Regulation of Burdens
The extraordinary public burdens were reduced to the right proportion and the actual necessity; the ordinary burdens were materially lessened. We have already mentioned the comprehensive regulation of taxation[86]; the extension of the exemptions from tribute, the general lowering of the direct taxes, the limitation of the system of decumae to Africa and Sardinia, the complete setting aside of middlemen in the collection of the direct taxes, were most beneficial reforms for the provincials. That Caesar after the example of one of his greatest democratic predecessors, Sertorius[87], wished to free the subjects from the burden of quartering troops and to insist on the soldiers erecting for themselves permanent encampments resembling towns, cannot indeed be proved; but he was, at least after he had exchanged the part of pretender for that of king, not the man to abandon the subject to the soldier; and it was in keeping with his spirit, when the heirs of his policy created such military camps, and then converted them into towns which formed rallying-points for Italian civilization amidst the barbarian frontier districts.
Influence on the Capitalist System
It was a task far more difficult than the checking of official irregularities, to deliver the provincials from the oppressive ascendency of Roman capital.

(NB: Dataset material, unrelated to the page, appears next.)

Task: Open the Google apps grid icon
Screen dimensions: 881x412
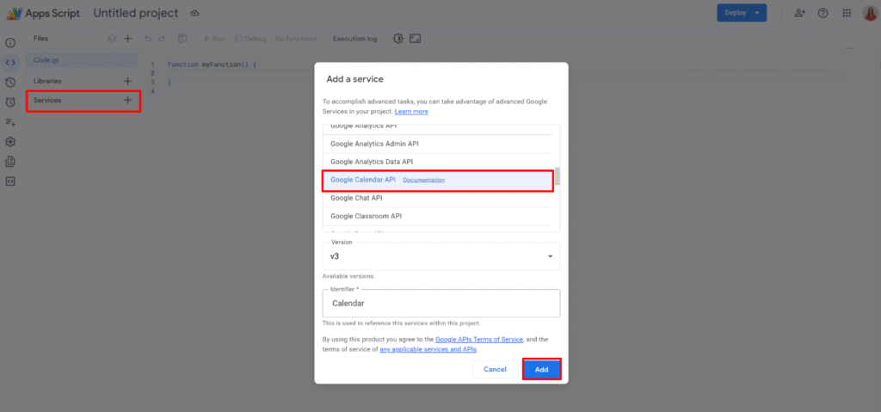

Its power could not be directly broken without applying means which were still more dangerous than the evil; the government could for the time being abolish only is
olated abuses - as when Caesar for instance prohibited the employment of the title of state-envoy for financial purposes - and meet manifest acts of violence and palpable usury by a sharp application of the general penal laws and of the laws as to usury, which extended also to the provinces[88]; but a more radical cure of the evil was only to be expected from the reviving prosperity of the provincials under a better administration. Temporary enactments, to relieve the insolvency of particular provinces, had been issued on several occasions in recent times. Caesar himself had in 694 when governor of Further Spain assigned to the creditors two thirds of the income of their debtors in order to pay themselves from that source. Lucius Lucullus likewise when governor of Asia Minor had directly cancelled a portion of the arrears of interest which had swelled beyond measure, and had for the remaining portion assigned to the creditors a fourth part of the produce of the lands of their debtors, as well as a suitable proportion of the profits accruing to them from house-rents or slave-labour. We are not expressly informed that Caesar after the civil war instituted similar general liquidations of debt in the provinces; yet from what has just been remarked and from what was done in the case of Italy[89], it can hardly be doubted that Caesar likewise directed his efforts towards this object, or at least that it formed part of his plan.